Ambre est touchée par son récit, qui a le mérite de piquer sa curiosité. Elle jette un dernier regard suspicieux à Noah, avant de défaire le nœud. Elle sort un petit sachet bleu turquoise. De plus en plus kitch, pense-t-elle avec appréhension. Elle plonge la main et en ressort une chaîne dorée où pend un médaillon rond. Il est composé de motifs complexes disposés en cercle, avec en son centre une sorte de tête. Ce motif est familier à Ambre, mais elle ne sait pas où elle l’a déjà vu. Le bijou est d’une finesse et d’une beauté incroyable.

- C’est le calendrier Maya, explique Noah.

Ambre le trouve encore plus merveilleux. D’accord, Noah ne lui fait pas souvent de cadeaux, mais à chaque fois, il tombe juste. Il réfléchit aux moindres détails, aux choses qui la touchent ou lui tiennent à cœur. C’est la preuve qu’il la connaît mieux que personne. Elle sent les larmes lui monter aux yeux, mais les ravale et se jette à son cou pour le remercier.

- Merci, merci, merci ! Il est magnifique ! Je l’adore.

- Ouf, j’ai eu peur. Tu es vraiment obligée de toujours tout compliquer comme ça ? lui demande-t-il en riant.

- Oui. Il faut que je conserve mon statut de drama queen.

- Ne t’inquiète vraiment pas pour ça, personne ne peut te détrôner, dit Raphaël en s’affalant sur le canapé.

Le repas se passe dans la bonne humeur. Noah lance des réflexions à Ambre qui part au quart de tours, ce qui fait bien rire Raphaël. Léo essaye de la défendre, mais Elma fait semblant d’être jalouse.
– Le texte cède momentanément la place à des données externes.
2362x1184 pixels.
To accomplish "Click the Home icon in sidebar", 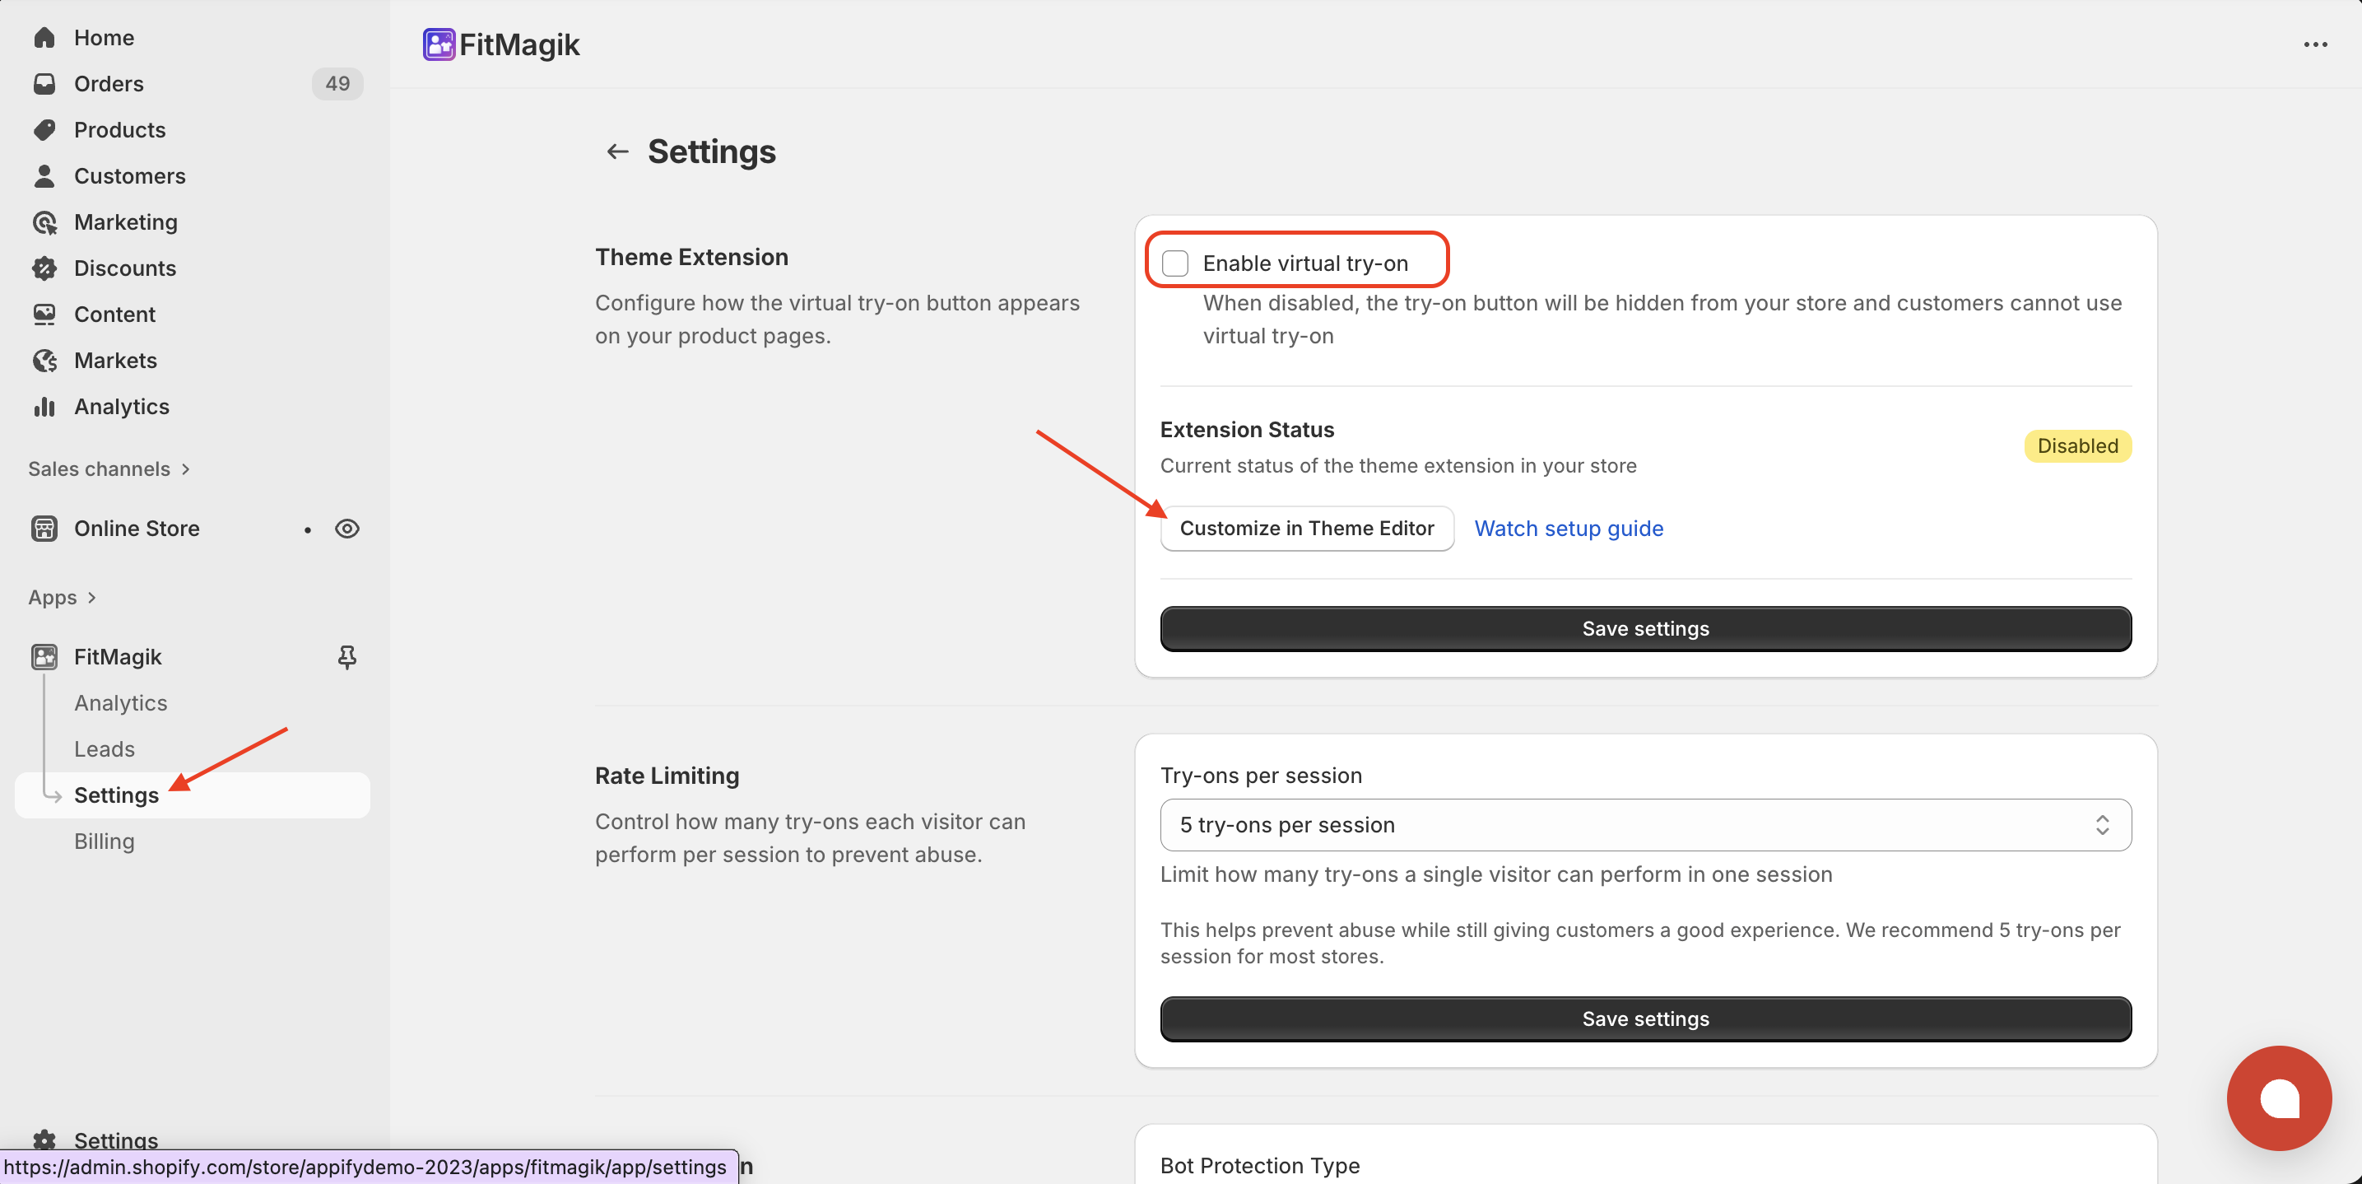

Alexis passe tout son temps sur son téléphone, soi-disant en train de parler avec une belle brésilienne rencontrée un peu plus tôt dans la journée. Logan, Lila et Salomé discutent cuisine et bien-être. Seul Gabriel reste un peu en retrait. Il participe aux conversations et rit aux blagues, mais n’a pas son enthousiasme habituel. Il est tendu. Lila lui demande à plusieurs reprises s’il va bien, mais à chaque fois, il lui sourit et lui assure que tout est parfait. La jeune femme est complimentée plusieurs fois pour son repas, ce qui lui fait chaud au cœur. Ils décident ensuite de regarder un film tous ensemble dans le salon. Le plus dur est de contenter tout le monde. Certains veulent de l’action, d’autres une comédie. Lila reste en retrait et les laisse choisir, de toute façon elle sait très bien que les garçons ne voudront pas voir de film romantique comme elle les aiment ou un documentaire animalier. Elle les laisse à leur argumentation pendant qu’elle va prendre sa douche. Elle a l’impression qu’on peut la suivre à la trace dans la maison, tellement l’oignon empreigne ses vêtements. En sortant de la salle de bain, Lila sursaute violemment. Gabriel est assis sur le lit, dos à elle, le regard fixé sur le paysage.

- Tu m’as fait peur, lui dit-elle en enfilant un short et un t-shirt propre.

- Désolé, ce n’était pas mon intention.

- Ils ont réussi à se mettre d’accord sur le film ?

- Je crois qu’ils ont fait à la majorité et c’est tombé sur Conjuring.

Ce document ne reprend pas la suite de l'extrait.